Movies

Martin Scorsese’s Cult Comedy Thriller You Probably Missed Is Finally Hitting Netflix

Martin Scorsese’s Cult Comedy Thriller You Probably Missed Is Finally Hitting Netflix
Image credit: Legion-Media

Martin Scorsese’s turbocharged The Wolf of Wall Street roars onto Netflix this December, bringing Leonardo DiCaprio’s swaggering Jordan Belfort—and three hours of greed, excess, and jet‑black laughs—to a whole new wave of streamers.

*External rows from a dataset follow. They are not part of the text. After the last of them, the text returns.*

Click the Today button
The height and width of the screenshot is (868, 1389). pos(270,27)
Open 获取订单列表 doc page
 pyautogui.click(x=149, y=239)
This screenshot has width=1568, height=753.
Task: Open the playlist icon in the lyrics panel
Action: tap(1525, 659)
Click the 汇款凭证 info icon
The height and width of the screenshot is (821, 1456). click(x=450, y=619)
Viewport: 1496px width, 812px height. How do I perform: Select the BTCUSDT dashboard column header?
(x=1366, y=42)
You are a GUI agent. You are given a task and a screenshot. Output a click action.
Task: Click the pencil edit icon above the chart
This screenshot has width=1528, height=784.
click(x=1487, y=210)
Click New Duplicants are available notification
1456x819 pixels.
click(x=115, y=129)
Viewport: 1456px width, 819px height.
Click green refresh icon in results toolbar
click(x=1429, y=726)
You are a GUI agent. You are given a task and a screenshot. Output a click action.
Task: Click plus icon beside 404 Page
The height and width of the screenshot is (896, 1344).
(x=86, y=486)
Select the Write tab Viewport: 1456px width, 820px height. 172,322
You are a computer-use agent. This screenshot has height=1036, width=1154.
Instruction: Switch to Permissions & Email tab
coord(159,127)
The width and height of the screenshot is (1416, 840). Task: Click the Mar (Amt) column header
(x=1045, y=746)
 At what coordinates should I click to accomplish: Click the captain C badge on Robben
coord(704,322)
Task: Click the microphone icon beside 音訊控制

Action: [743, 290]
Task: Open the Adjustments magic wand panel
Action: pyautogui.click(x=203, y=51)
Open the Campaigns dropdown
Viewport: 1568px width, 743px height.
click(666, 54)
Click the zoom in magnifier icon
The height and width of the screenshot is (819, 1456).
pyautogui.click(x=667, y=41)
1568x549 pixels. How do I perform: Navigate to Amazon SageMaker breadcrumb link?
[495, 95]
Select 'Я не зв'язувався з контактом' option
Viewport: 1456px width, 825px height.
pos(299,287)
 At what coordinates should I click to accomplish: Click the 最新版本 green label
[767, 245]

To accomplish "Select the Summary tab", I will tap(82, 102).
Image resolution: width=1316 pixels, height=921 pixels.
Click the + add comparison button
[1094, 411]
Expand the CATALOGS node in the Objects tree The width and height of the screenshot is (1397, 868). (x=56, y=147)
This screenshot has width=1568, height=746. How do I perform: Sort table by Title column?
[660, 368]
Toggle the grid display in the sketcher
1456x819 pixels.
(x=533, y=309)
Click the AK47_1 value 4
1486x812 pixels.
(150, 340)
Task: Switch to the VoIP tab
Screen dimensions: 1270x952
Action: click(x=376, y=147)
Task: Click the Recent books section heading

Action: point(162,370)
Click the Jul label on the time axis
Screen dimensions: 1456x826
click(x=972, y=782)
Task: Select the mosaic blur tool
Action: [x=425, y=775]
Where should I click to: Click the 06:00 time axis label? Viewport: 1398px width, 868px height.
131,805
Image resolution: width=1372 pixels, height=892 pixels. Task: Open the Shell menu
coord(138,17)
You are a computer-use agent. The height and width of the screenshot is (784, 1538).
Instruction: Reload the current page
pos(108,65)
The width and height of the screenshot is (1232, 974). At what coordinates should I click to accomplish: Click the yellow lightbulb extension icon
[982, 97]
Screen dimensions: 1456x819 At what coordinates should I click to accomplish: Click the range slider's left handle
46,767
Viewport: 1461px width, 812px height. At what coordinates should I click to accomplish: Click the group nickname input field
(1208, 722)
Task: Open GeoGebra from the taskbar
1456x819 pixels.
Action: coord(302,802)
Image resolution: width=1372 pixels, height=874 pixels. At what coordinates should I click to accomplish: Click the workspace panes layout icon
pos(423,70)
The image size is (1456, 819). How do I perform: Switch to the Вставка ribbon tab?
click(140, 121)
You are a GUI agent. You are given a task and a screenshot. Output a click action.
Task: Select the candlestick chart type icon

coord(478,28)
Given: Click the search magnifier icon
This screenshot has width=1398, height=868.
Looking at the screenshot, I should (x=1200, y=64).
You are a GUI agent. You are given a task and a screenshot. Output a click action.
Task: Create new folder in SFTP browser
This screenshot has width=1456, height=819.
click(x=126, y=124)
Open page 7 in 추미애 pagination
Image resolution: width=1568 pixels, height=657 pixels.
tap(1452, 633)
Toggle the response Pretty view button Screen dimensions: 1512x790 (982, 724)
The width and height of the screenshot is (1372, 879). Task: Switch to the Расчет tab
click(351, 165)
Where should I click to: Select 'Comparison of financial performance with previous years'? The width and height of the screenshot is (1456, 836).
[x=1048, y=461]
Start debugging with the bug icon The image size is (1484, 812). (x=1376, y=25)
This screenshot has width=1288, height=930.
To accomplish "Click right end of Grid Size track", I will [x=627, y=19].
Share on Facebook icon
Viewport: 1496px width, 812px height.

Clear some space in your queue: Martin Scorsese's The Wolf of Wall Street is about to hit Netflix. If you missed the mayhem back in 2013 or you just want to revisit the chaos, here's the rundown.

When and where to watch

The Wolf of Wall Street lands on Netflix on December 1, as first spotted by What's on Netflix.

Who is in it

What it's about (and why it still hits)

DiCaprio plays Jordan Belfort, a young, fast-talking stockbroker who builds a boiler-room empire called Stratton Oakmont and rides it straight into a blizzard of cash, drugs, and terrible decisions. The higher he climbs, the sloppier it gets, and eventually the SEC and the FBI show up to turn the party lights on. It's a big, loud, very funny rise-and-fall story that never pretends Belfort is a role model, even when it's laughing at the madness.

How it landed the first time

The film still sits at 79 percent on Rotten Tomatoes from 283 reviews, which tracks with how people reacted in 2013: a lot of praise for Scorsese's pedal-to-the-floor direction and DiCaprio going all-in. Forbes critic Mark Hughes put it like this:

"With his new release The Wolf of Wall Street, Scorsese has delivered his best work since that seminal mobster movie [Goodfellas]."
"DiCaprio delivers a powerhouse performance of complexity and true raw emotion, seeming to melt right into the Belfort persona. At times, he even reminded me a bit of Jack Nicholson. He is surrounded by a fantastic supporting cast."

Audiences showed up, too: the movie pulled in more than $400 million worldwide, including more than $116.9 million in the U.S., per Box Office Mojo.

Bottom line

If you have somehow never seen it, this is your easy entry point. If you have, you already know why people are going to be quoting chest thumps and quaaludes again all month.